Ben: Life, death and AI.

Ben: Before we get back to Joshua and Jessica’s story, we want to introduce another person who became interested in AI tech.

James Vlahos: I'm James Vlahos. I'm the CEO and co-founder of HereAfter AI. I am based in El Cerrito, California, in the San Francisco Bay area.

HereAfter AI is a company that is pioneering a new way to save and share the stories of the people you love. it, you know, came about first not as any desire to found a company or to develop new technology, but really just reckoning with a problem in my immediate family life, which was losing my father to lung cancer.

Ben: Before James Vlahos became a founder of his own tech company… he was a journalist.

James: Someone building the staff rather than critiquing this stuff happened in stages. It happened in some ways by accident, but also in ways that it felt like destiny at a certain point.

Amory: He was working on a book about AI, when one day, in 2016, his dad collapsed and was sent to the ER…

Ben: When James and his family arrived at the hospital…a doctor said his dad’s CT scan revealed anomalous masses all over his body…

James: It was stage four lung cancer. It was in his lungs. It was in his internal organs, his bones, his brain. It was, it was everywhere. It was pretty much a death sentence from the moment we first heard it.

Amory: James and his family had always talked about doing an oral history project about his dad, to preserve memories and knowledge about their ancestry. But when the cancer diagnosis came…there was no time to waste anymore. He said it was a kick in the pants to start interviewing his dad.

James: We would just sit down for an hour or so at a time. I'd press ‘record’ on a little digital recorder, and he would talk.

[James: How did you meet Mom?

Dadbot: In the morning I’d been playing tennis. I was wearing tennis whites and I came bounding down the stairs down the theater towards the stage and I said, “Tennis anyone?” And mom thought I was the biggest jerk in the world.]

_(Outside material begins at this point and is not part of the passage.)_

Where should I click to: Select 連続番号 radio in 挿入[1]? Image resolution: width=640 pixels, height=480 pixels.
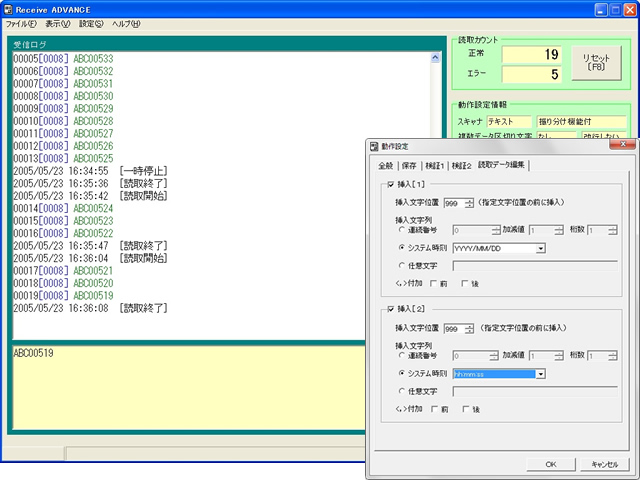[401, 229]
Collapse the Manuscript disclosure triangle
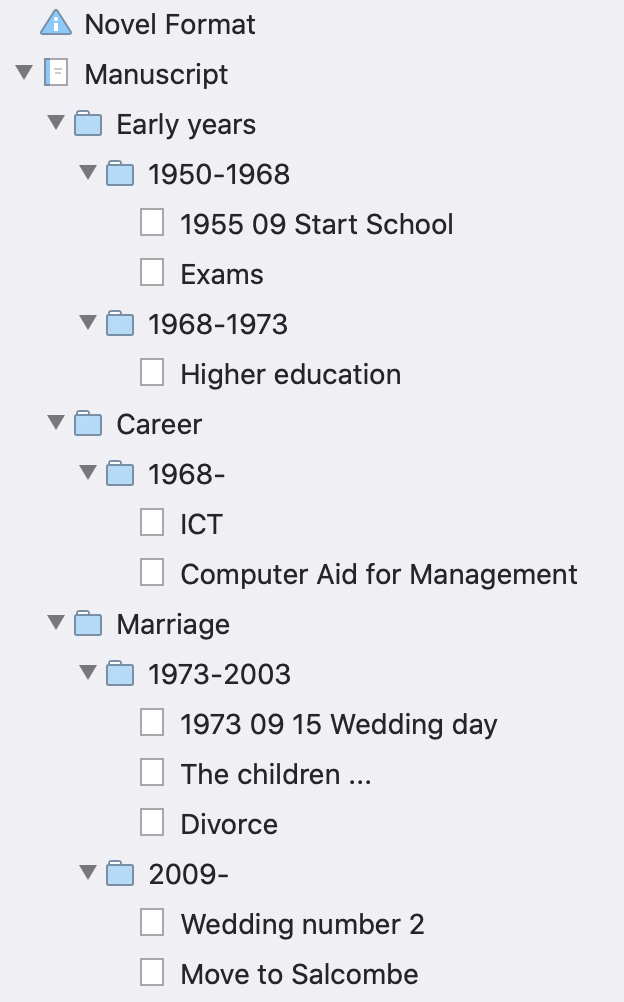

James: So there was no, no great expertise other than just to let him talk for hours and hours until I felt like I covered all these different chapters of his life.

Ben: It was around this time that James was researching something called ‘conversational computing’ for his book.

James: This is Siri and Alexa and Google Assistant. And really any technology that involves talking to a computer and having that computer understand you and talk back to you.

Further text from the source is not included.